===== Data in this exercise =====

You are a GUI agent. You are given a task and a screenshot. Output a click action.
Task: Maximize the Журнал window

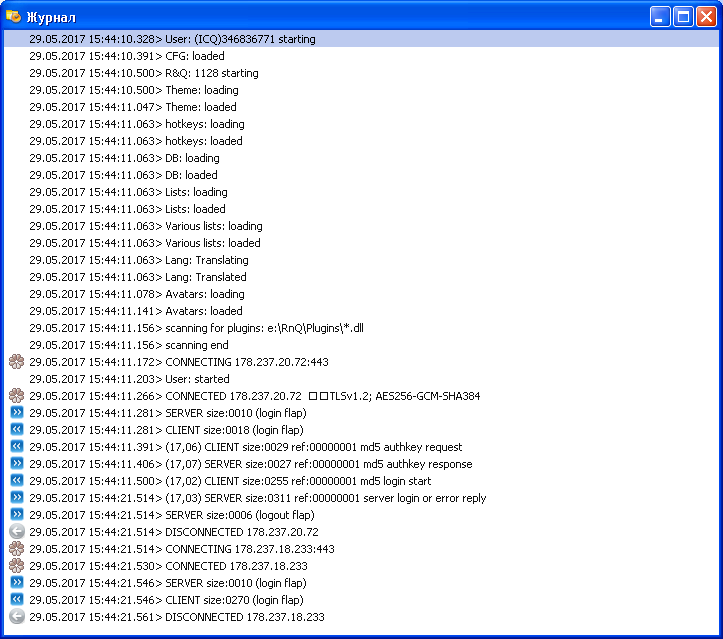point(683,17)
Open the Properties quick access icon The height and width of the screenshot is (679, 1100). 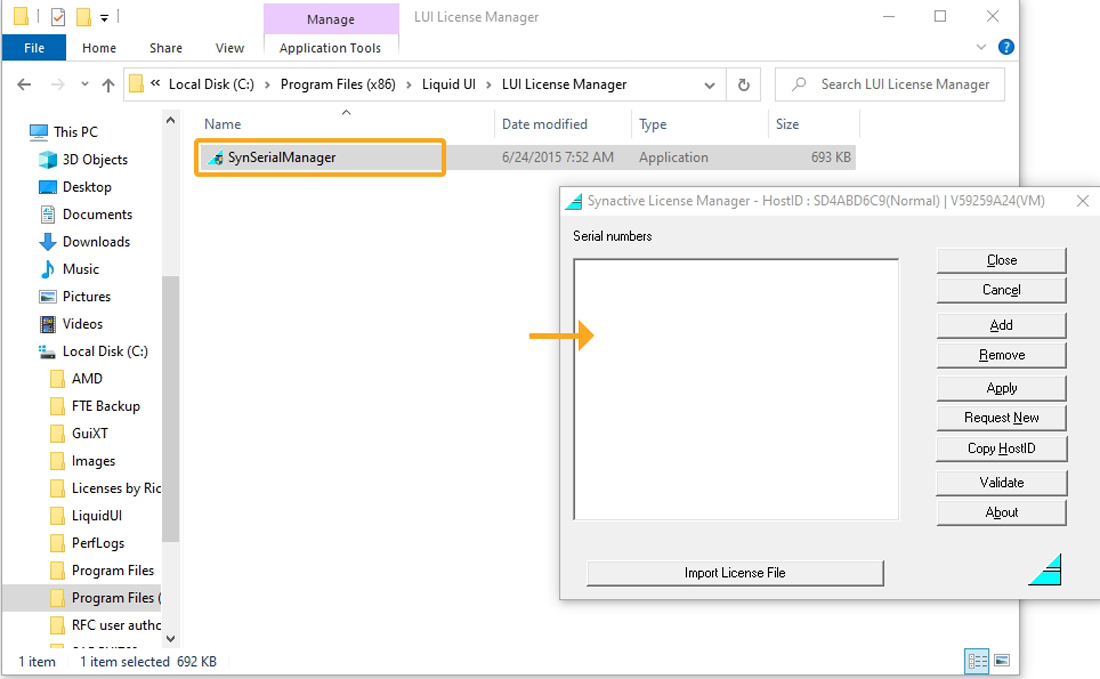coord(58,17)
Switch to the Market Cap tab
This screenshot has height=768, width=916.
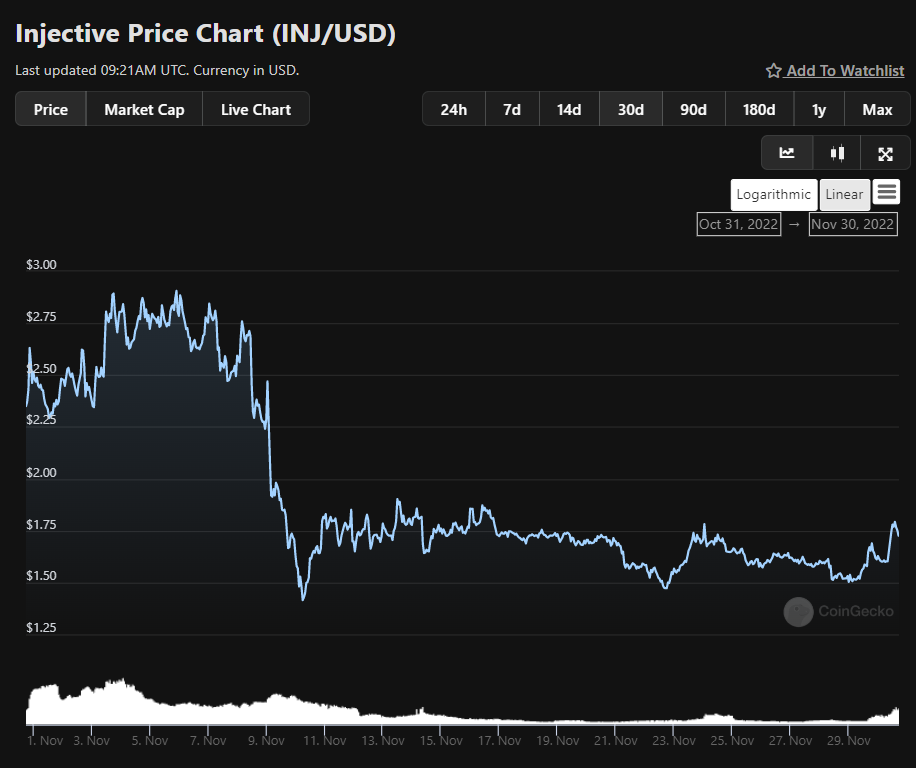tap(144, 109)
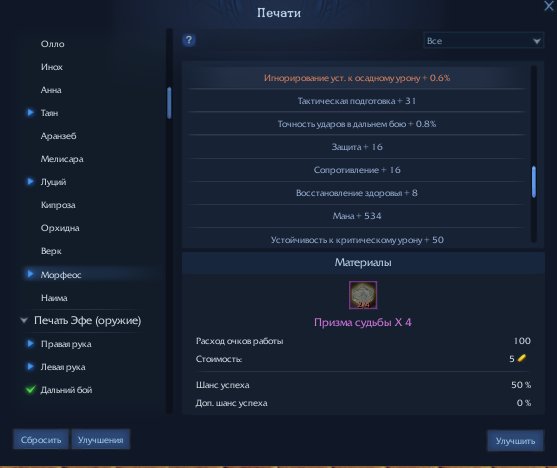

=====

* [Work to be completed]: Set down exactly, line for line, the data from the line that contains "Switch to the Market Cap tab" through its last line, keeping pictures out.

* [Response area]:
Switch to the Market Cap tab
This screenshot has height=768, width=916.
tap(144, 109)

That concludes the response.